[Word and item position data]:

* * * * * * * * *

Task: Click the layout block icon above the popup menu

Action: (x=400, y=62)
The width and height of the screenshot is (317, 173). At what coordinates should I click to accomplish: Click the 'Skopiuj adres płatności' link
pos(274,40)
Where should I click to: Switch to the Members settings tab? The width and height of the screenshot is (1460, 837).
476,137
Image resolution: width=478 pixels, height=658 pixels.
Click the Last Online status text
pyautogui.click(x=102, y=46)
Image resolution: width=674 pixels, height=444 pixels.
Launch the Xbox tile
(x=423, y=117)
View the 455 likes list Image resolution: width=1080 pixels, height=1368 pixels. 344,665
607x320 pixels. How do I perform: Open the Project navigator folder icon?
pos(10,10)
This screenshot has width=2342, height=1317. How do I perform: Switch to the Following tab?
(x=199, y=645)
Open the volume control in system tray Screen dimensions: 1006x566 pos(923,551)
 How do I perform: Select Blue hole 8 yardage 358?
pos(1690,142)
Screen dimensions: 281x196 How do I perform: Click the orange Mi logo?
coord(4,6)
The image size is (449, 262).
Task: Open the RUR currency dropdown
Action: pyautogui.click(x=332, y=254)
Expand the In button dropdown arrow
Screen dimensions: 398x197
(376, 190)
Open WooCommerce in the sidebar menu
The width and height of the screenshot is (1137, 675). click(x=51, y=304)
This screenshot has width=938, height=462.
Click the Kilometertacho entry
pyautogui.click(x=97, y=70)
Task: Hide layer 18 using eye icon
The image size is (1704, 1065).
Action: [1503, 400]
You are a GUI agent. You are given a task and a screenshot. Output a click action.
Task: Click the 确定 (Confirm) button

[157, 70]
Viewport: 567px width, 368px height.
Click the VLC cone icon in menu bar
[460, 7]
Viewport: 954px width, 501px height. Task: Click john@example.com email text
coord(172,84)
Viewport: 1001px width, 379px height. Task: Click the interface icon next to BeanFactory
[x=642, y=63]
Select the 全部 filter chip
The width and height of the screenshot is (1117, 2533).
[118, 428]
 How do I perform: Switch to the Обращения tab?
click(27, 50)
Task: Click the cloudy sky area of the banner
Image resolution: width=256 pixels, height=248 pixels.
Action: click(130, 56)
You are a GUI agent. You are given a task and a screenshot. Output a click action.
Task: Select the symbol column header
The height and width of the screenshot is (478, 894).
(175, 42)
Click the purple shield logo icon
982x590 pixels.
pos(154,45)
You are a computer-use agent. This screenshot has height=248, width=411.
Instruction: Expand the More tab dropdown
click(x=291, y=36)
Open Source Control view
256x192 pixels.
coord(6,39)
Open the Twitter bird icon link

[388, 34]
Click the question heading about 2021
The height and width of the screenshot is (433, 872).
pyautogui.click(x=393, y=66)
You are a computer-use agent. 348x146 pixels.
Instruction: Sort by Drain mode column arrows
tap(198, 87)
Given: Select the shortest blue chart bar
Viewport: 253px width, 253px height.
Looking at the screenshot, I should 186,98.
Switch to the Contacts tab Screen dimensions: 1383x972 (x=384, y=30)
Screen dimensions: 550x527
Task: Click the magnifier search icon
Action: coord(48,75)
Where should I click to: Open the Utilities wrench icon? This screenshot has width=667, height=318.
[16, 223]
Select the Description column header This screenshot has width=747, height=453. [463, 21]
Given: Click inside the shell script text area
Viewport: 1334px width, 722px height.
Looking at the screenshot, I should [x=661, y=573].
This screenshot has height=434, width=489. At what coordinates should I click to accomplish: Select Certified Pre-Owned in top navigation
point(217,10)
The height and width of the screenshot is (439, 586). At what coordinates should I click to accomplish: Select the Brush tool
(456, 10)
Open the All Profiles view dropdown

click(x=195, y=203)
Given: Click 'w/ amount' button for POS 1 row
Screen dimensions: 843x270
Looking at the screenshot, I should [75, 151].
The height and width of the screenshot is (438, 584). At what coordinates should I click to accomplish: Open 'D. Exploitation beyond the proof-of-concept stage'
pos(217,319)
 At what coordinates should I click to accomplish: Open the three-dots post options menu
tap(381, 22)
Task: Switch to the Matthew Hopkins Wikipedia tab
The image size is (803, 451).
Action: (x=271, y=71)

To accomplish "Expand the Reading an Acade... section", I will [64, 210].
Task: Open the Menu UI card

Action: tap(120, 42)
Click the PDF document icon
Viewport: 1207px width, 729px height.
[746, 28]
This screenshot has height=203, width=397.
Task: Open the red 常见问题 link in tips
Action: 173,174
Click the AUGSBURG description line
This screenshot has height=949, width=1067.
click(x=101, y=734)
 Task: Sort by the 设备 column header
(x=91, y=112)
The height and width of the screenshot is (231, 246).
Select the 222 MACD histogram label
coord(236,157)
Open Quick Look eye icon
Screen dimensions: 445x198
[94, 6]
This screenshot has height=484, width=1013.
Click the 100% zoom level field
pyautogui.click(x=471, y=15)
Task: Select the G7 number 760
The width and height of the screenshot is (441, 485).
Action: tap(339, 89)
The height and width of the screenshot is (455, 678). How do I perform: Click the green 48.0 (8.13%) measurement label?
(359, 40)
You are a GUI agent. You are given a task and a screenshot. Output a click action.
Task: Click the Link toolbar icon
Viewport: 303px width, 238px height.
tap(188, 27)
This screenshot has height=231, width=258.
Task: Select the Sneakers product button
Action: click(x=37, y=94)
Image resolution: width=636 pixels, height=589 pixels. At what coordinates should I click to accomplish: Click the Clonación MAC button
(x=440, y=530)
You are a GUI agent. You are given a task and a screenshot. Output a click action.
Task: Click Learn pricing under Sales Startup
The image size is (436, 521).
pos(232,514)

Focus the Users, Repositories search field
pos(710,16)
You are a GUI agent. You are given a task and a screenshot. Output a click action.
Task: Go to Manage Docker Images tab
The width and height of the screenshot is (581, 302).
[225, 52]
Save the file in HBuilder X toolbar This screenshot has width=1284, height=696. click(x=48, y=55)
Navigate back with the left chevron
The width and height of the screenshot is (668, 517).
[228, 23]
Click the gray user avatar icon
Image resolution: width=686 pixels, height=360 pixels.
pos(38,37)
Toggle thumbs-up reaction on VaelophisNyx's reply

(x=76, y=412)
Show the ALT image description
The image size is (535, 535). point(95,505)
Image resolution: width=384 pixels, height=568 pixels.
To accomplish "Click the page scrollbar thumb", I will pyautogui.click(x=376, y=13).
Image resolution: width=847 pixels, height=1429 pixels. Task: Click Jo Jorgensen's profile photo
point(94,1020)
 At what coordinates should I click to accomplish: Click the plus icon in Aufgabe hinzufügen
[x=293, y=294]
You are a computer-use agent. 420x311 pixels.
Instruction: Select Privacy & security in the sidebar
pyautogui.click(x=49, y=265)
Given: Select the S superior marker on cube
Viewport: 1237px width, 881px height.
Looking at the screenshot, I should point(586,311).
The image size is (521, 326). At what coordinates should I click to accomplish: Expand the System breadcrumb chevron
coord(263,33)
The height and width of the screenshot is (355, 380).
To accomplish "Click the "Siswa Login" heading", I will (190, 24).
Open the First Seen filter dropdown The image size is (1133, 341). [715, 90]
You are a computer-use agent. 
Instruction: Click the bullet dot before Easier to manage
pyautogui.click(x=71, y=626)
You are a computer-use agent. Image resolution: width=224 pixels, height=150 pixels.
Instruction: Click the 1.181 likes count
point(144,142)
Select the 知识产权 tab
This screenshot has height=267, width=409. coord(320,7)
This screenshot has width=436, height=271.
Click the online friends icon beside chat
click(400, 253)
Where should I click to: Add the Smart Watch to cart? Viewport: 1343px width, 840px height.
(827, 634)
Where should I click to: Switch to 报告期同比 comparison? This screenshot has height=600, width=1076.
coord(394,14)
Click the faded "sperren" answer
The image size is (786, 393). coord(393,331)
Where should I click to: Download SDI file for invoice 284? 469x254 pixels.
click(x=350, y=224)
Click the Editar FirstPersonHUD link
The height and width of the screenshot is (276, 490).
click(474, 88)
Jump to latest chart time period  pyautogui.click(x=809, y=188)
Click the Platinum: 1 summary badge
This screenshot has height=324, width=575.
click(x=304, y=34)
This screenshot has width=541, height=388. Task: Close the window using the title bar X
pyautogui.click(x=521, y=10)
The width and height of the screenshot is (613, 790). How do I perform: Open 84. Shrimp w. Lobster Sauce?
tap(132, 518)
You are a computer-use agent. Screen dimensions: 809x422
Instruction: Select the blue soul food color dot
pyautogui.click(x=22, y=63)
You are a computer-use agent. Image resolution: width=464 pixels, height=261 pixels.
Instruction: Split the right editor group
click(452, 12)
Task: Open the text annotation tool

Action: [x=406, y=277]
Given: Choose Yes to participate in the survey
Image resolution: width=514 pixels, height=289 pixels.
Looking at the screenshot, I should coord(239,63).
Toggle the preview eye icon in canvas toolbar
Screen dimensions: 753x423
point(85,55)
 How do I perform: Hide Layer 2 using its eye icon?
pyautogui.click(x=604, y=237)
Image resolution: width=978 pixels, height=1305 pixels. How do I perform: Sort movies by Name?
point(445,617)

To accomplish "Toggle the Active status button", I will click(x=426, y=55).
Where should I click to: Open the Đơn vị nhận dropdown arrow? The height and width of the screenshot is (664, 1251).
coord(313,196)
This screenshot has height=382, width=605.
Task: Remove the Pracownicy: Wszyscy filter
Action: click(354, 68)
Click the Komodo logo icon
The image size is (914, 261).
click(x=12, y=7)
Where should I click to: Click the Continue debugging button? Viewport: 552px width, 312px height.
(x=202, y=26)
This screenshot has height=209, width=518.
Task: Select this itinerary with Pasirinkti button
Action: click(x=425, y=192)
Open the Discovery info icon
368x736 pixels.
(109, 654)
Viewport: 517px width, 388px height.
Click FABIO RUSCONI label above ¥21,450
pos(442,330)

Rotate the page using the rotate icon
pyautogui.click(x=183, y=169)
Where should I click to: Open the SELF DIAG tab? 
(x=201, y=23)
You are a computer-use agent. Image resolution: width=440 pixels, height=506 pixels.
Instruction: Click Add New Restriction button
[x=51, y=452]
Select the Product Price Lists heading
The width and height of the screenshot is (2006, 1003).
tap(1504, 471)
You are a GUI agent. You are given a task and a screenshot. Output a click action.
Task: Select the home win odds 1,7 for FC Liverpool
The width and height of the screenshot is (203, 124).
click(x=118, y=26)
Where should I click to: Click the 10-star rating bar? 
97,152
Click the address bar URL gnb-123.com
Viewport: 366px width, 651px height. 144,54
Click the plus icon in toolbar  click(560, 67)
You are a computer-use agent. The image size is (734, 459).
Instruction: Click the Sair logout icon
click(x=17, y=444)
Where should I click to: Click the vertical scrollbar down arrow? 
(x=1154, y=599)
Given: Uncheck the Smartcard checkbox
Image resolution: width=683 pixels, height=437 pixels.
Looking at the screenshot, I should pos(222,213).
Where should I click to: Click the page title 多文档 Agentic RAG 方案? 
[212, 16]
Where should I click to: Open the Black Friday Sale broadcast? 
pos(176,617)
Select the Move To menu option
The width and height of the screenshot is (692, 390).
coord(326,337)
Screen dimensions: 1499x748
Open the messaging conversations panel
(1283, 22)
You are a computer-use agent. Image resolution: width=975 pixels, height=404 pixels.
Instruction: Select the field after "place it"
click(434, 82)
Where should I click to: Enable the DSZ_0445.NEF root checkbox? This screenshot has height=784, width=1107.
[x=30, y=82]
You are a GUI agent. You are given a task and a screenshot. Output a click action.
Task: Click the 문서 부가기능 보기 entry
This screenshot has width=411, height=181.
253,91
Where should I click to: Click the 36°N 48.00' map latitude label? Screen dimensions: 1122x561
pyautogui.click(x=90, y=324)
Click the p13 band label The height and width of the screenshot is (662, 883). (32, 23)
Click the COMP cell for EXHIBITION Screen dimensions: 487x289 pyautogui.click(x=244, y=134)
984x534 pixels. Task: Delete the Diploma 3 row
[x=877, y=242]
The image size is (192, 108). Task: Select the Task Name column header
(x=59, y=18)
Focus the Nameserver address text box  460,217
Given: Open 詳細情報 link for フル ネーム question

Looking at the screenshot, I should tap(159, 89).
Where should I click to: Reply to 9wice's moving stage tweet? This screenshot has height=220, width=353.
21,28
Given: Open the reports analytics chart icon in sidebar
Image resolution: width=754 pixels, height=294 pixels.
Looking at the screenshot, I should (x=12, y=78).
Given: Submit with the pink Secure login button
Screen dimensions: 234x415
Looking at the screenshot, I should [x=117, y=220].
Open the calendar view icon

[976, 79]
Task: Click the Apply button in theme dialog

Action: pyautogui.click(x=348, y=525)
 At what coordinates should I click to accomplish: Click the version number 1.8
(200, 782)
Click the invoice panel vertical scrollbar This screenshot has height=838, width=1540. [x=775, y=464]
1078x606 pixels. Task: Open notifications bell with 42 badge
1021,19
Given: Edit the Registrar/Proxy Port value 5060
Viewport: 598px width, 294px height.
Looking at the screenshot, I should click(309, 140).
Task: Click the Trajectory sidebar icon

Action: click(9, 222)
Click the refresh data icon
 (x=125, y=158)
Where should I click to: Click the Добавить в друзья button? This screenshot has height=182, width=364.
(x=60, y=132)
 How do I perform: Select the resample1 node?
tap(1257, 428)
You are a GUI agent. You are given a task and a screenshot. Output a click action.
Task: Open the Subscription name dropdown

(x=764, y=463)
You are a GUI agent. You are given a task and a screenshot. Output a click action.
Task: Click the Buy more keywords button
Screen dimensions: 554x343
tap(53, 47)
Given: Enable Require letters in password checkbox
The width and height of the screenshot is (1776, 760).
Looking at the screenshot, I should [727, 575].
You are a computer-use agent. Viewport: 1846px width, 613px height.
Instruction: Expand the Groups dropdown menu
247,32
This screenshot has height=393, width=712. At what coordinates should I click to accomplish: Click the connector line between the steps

* * * * * * * * *

Lay out the lines from the one containing "Image resolution: width=978" through the one containing "Action: click(354, 68)" as a numbered list, with blank lines omitted.

[Task response]:
1. Image resolution: width=978 pixels, height=1305 pixels. How do I perform: Sort movies by Name?
2. point(445,617)
3. To accomplish "Toggle the Active status button", I will click(x=426, y=55).
4. Where should I click to: Open the Đơn vị nhận dropdown arrow? The height and width of the screenshot is (664, 1251).
5. coord(313,196)
6. This screenshot has height=382, width=605.
7. Task: Remove the Pracownicy: Wszyscy filter
8. Action: click(354, 68)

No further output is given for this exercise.